Of course on your machine, you might get 01 02 03 04 00 ab cd ef 01 23 45 67 89 ab cd ef.

Note that this might be undefined behaviour if the type has padding or isn't #[repr(C)].

1 Like

Thanks for all the information so far. From what I see, u32::to_le_bytes will only work for converting a single u32 -> [u8; 4] correct? The end result is to read in large chunks of data from a binary file, that follows a flat format and is always stored as little endian in the file. An example of the file is located here https://en.uesp.net/morrow/tech/mw_esm.txt. The only issue I can see with u32::to_le_bytes is in the cases when I get to a field in the struct that's 256 bytes long. I would still need to use some method other then u32::to_le_bytes to convert this correct?

I really like this example for the cases where the structs have ~20 fields to fill in. The only downside is that is uses unsafe to transmute the buffer into the struct. Is there a way to do this in rust without the unsafe keyword?

let header: Header = {
        let mut h = [0u8; size_of::<Header>()];

        file.read_exact(&mut h[..])?;

        unsafe { transmute(h) }
    };

What if one of the fields has a non-allowed binary value, such as a field that is constrained to never be 0x42? How can the compiler prove that won't occur? Answer: It can't, so you have to take on that responsibility via the unsafe prefix.

What about

let mut h = [0u8; 256];
file.read_exact(&mut h[..])?;

So if I'm understanding correctly, you can either read in the entire struct into a buffer and transmute it using unsafe, or read in the individual fields safely and then assign the struct? These two ways of assigning would theoretically return the same struct as long as it has #[repr(C)] and has no padding?

#[repr(C)]
struct Header {
    name: [u8; 4], // Could be any size i.e. [0u8; n]
    size: u32,
    reserved: u64,
}
let header: Header = {
    let mut h = [0u8; mem::size_of::<Header>()];

    reader.read_exact(&mut h)?;

    unsafe { mem::transmute(h) }
};
let header: Header = {
    let mut name = [0u8; 4]; // Could be any size i.e. [0u8; n]
    reader.read_exact(&mut name)?;

    let size = reader.read_u32::<LittleEndian>()?;
    let reserved = reader.read_u64::<LittleEndian>()?;
    // Rest of the fields needed

    Header { name, size, reserved, /* Rest of the fields needed */ }
};

No. For this to be the case, you also need the processor to be little endian.
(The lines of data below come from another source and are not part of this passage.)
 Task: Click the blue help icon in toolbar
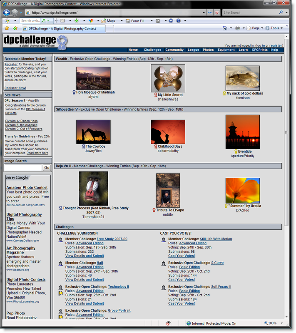tap(178, 21)

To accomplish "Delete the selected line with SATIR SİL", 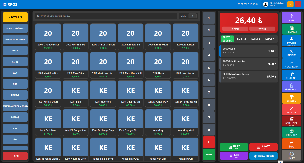I will (291, 110).
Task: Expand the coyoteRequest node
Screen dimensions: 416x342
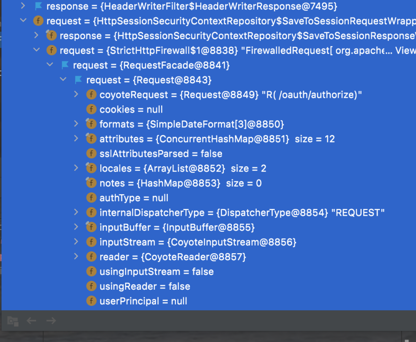Action: pos(76,95)
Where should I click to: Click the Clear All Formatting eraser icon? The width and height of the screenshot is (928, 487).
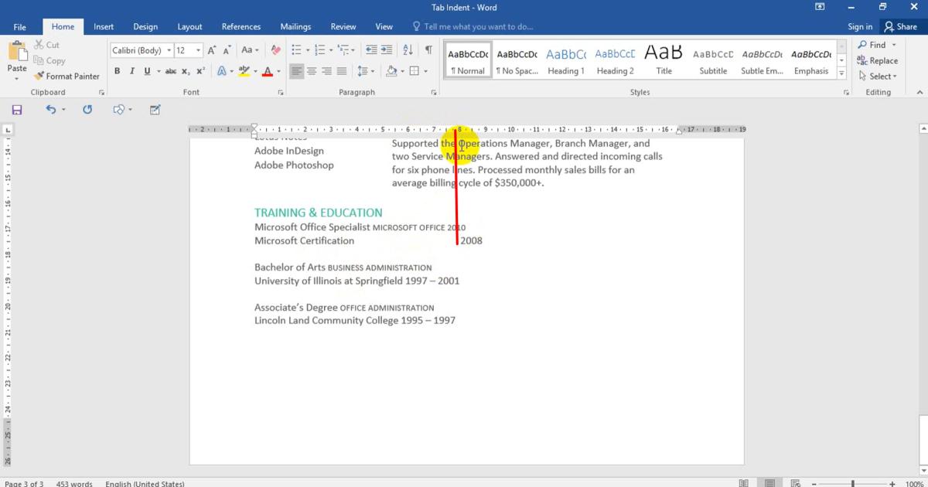pos(276,50)

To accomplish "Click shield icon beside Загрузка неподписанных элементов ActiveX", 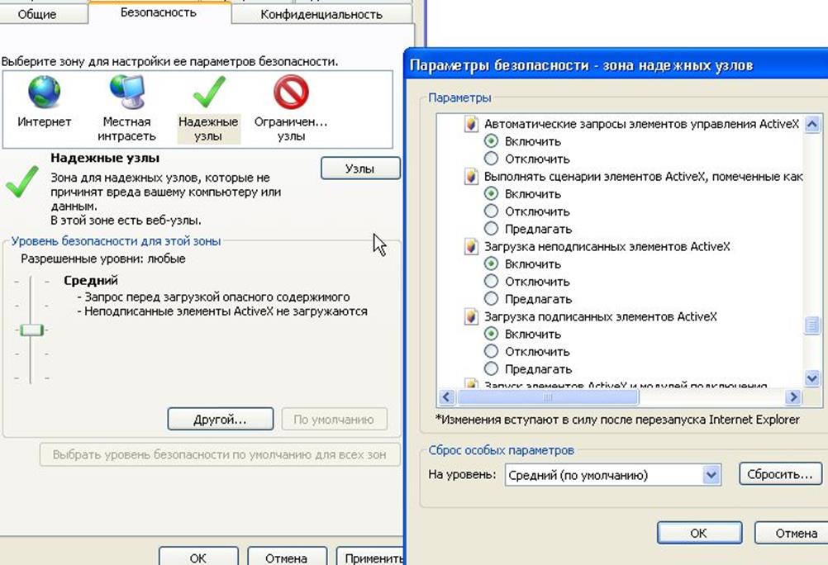I will pyautogui.click(x=471, y=247).

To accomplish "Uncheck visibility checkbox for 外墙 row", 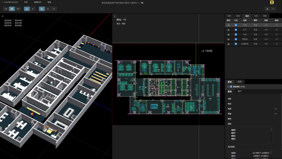I will 236,25.
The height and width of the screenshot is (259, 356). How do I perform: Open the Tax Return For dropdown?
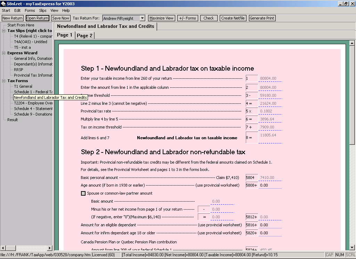142,18
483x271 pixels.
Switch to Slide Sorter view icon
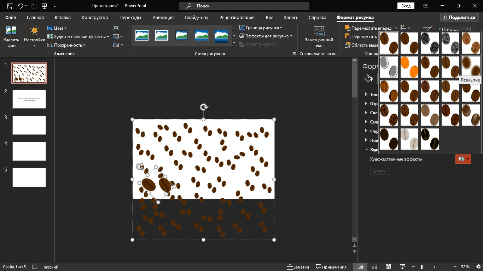pyautogui.click(x=374, y=267)
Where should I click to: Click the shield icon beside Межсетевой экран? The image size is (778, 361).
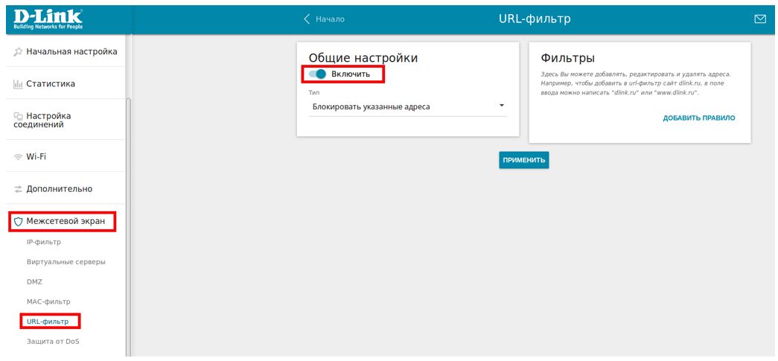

I strongly recommend just reading each field separately. For super large structs you can use macros to read all the fields.

1 Like

That is correct, provided that there are no Rust-aware constraints on the content of any byte of the structure, including internal inter-field consistency constraints. When such constraints exist, you the programmer have to assume the responsibility of ensuring that the data within the Rust structure meets all such constraints. You can do that with a bulk read followed by unsafe transmute, or by reading the data piecemeal and then creating or updating the structure in such a way that there are never any uninitialized fields, other than MaybeUninit<T> fields, at a time when the structure could be dropped.

1 Like

Is there documentation, or an example you could point me to that shows using a macro to read all the fields on a large struct?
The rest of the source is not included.